Clinton went on to attack Trump’s foreign policy as “dumb power.”

“In a dangerous and complex world, it’s not enough to be strong. You must also be smart. As secretary of state during the Obama administration, I argued for smart power, integrating the hard power of our military with the soft power of our diplomacy, development assistance, economic might and cultural influence. None of those tools can do the job alone,” she wrote.

“The Trump approach is dumb power. Instead of a strong America using all our strengths to lead the world and confront our adversaries, Mr. Trump’s America will be increasingly blind and blundering, feeble and friendless.”

She claimed the efforts by Trump and Defense Secretary Pete Hegseth, who purportedly gave a blow-by-blow account of US airstrikes in Yemen in the Signal chat viewed by a journalist, to rid the military of diversity, equity and inclusion is a distraction.

“Mr. Trump and Secretary of Defense Pete Hegseth (of group chat fame) are apparently more focused on performative fights over wokeness than preparing for real fights with America’s adversaries. Does anyone really think deleting tributes to the Tuskegee Airmen makes us more safe? The Trump Pentagon purged images of the plane that dropped the atomic bomb that ended World War II because its name is the Enola Gay. Dumb,” Clinton wrote.

While the administration’s goal of ridding the federal government of waste, fraud and abuse is a noble one, Clinton said Trump’s “slash-and-burn approach” is not effective.

“All of this is both dumb and dangerous,” she said.

YouGov survey released March 26 comparing the Clinton and Trump scandals found American voters view the Signal controversy as more serious.

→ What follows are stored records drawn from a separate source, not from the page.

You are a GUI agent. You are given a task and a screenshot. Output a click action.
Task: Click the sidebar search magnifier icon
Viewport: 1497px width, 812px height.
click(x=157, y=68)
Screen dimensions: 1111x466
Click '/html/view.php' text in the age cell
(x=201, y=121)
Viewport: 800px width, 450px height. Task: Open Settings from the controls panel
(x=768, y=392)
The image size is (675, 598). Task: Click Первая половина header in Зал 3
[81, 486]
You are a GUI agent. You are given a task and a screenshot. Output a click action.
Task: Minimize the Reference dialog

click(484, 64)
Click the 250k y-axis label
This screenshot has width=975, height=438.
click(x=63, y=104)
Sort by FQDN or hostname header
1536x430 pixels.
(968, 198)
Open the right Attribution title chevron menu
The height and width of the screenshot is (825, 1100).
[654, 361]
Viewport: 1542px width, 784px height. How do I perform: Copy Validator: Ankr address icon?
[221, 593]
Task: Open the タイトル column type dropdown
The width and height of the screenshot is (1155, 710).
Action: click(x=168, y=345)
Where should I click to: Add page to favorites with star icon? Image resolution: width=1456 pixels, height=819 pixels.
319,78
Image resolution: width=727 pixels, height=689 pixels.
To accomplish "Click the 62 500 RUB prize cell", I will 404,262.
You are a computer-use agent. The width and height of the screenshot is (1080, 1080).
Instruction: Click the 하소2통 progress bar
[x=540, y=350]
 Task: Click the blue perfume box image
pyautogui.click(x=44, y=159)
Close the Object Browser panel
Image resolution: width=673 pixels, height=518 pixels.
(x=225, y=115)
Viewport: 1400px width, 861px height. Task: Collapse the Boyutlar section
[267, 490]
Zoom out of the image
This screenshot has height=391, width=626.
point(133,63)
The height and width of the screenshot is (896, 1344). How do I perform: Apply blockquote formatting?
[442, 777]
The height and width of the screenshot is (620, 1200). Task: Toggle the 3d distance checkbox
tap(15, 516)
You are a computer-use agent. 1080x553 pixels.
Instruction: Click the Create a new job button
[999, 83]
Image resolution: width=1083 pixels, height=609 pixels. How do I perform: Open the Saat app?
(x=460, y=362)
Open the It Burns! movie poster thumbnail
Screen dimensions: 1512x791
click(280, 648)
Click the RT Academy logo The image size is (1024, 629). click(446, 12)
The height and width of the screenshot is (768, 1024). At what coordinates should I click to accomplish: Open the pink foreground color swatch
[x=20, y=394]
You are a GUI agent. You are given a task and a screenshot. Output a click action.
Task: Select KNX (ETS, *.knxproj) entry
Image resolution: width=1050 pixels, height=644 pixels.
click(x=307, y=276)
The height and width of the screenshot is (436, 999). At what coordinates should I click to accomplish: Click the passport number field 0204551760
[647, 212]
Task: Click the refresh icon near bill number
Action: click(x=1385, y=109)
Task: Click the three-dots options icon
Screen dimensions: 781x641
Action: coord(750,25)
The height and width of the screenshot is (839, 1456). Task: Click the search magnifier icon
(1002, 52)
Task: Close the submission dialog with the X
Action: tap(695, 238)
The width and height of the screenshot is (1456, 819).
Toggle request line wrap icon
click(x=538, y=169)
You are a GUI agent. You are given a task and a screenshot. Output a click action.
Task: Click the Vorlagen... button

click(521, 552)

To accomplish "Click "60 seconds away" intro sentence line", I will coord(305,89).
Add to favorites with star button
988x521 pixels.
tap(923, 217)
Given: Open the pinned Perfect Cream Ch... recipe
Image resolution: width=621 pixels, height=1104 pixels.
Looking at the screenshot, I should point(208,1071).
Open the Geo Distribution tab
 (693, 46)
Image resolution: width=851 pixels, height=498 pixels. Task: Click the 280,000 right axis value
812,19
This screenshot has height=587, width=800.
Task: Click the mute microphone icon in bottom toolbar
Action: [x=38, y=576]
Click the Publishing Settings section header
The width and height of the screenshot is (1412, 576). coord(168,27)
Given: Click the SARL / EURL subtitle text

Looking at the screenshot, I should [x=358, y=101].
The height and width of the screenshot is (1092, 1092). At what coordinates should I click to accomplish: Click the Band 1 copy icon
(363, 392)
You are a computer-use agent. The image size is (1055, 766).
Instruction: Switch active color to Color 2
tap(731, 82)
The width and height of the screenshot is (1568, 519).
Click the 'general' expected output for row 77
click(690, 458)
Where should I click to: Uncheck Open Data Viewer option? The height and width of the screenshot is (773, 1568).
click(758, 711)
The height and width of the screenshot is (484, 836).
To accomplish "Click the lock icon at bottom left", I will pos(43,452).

Nearly 75% of US adults believe the Trump scandal is “very” or “somewhat” serious, the found, with 53% in the “very serious” camp and 21% viewing the scandal as “somewhat serious.”

While a majority of US adults believed Clinton using a private email server from home was “very” or “somewhat” serious, the margins were far slimmer compared to the Trump scandal.

When the Clinton scandal was polled by YouGov in 2015, 30% of American adults viewed it as “very serious” and 26% said it was “somewhat serious.”

By 2022, Americans grew more concerned over Clinton’s emails, with 41% describing the matter as “very serious” and 21% labeling it “somewhat serious.”

One of the chief concerns about Clinton’s email server was that it was insecure, and that sensitive information could fall into the wrong hands. But former FBI Director James Comey said in recommending that no charges be brought against Clinton that there was no evidence that her email account had been hacked by hostile actors.